RSpec.configure do |config|
  config.use_transactional_fixtures = false
    config.before(:suite) do
      DatabaseCleaner.strategy = :transaction
      DatabaseCleaner.clean_with(:truncation)
    end
    config.before(:each) do
      DatabaseCleaner.start
    end
    config.after(:each) do
      DatabaseCleaner.clean
    end
end

Testing

Now we can use bundle exec rspec to run our tests from within the dummy app. Later, when we want to do integration with our real app, we should start by adding our gem to the app’s Gemfile via file-path. Doing so, we are able to work at our engine and viewing the results right in our development app (see later in this article).

Working

Engines are IMO a very great idea. The engine’s directory structure is very similiar to a Rails dir structure. So placing all our stuff in the right place, will automatically load that files, e.g.:

  • my_engine/config/locales/en.yml
  • Cstom I18n strings
  • my_engine/app/controllers/models/my_engine/model1.rb
  • my_engine/db/migrate/123123123_migration1.rb
  • my_engine/app/assets/stylesheets/my_engine.css.scs
    • This stylesheet can be included in our real App with require my_engine inside the application.css manifest
  • …etc.

Namespacing everything

It is a good idea, to namespace the models, controllers etc. So make sure, the lib/feedmaker/engine.rb includes the isolated namespace:

module MyEngine
  class Engine < ::Rails::Engine
    isolate_namespace MyEngine
  end
end

Also, the models can be put into the same namespace, to avoid name collisions in the app later on.
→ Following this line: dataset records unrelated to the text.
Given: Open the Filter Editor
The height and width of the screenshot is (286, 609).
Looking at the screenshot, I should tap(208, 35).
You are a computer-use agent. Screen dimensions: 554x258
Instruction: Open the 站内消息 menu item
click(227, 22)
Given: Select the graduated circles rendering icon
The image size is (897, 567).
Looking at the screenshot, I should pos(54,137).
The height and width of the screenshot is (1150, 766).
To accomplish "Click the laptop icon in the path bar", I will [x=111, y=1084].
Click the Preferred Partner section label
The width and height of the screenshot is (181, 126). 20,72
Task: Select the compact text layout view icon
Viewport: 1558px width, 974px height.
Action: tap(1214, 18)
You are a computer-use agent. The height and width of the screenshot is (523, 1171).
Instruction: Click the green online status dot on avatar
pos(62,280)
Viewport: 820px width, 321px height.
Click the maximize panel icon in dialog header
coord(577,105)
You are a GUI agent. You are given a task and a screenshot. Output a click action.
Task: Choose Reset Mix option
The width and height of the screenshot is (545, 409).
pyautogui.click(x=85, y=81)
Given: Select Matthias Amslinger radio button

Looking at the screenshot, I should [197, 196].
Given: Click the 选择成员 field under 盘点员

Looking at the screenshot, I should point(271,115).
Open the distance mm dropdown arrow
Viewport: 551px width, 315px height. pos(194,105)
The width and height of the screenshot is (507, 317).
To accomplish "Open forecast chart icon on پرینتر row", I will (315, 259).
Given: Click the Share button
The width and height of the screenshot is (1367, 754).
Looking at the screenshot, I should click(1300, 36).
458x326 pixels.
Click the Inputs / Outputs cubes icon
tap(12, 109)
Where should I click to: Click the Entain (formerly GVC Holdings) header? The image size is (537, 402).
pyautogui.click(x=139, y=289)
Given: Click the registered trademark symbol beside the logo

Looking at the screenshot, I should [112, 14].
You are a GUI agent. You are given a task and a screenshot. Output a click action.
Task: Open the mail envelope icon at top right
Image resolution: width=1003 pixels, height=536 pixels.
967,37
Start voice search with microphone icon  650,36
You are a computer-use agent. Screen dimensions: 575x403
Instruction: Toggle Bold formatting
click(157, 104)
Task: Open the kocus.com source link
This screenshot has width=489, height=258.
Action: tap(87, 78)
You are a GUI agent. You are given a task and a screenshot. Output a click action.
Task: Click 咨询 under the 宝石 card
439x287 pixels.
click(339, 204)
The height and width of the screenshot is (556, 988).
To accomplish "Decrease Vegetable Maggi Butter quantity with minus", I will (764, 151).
# app/models/my_engine/model1.rb
class MyEngine::Model1< ActiveRecord::Base
  • Namespace the controller in the same way, putting everything under app/controllers/my_engine.
  • Same for views, which are located under app/views/my_engine/...

Routes

Add routes to config/routes in this way:

MyEngine::Engine.routes.draw do
  resources "feeds"
  root to: "feeds#index"
end

Due to our isolation, this resource will look for an feeds_controller inside the my_engine namespace.

Using the engine

Adding the gem to the Gemfile

# real applications Gemfile
#gem "my_engine"  # production
#gem "my_engine" ,path: '~/repos/my_engine'   # development
  • Copy over the migrations with
    rake my_engine:install:migrations
    

    and migrate.

  • Add assets to the manifest files, if required
  • Mount the engine to a specific URL:
# config/routes.rb
mount MyEngine::Engine => "/engine"
  • This will map the “/engine” url to the root-path from MyEngine.
  • Every other resource is also located under this namespace, e.g. the feeds_controller from above can be reached from “/engine/feeds”

Pitfalls

  • The engine routes and url-helper are automatically namespaced to our engine’s namespaces, due to the isolated Engine directive. So do not use my_engine_model1_path, but model1_path in the engine’s views and controller.
  • An isolated mountable app normally render’s it own’s layout file (e.g. active admin has a own admin template). If you want to render from the Main-app’s template, change the app/controllers/my_engine/application_controller.rb, to inherit from the main app’s controller:
class MyEngine::ApplicationController < ApplicationController
  • If you are in the situation, that you use url-helpers in the app’s layout (or included partials), than you will get an error, that these helpers can not be found. Prefix the helper’s call with my_app -> link_to my_app.search_path

Conclusion

Looks a little bit messy, but after some setup everything works very nicely. Engines should be used, if there is a clearly distinguishable part of the app, which is independent from the rest. e.g. provision of assets, CMS-related features.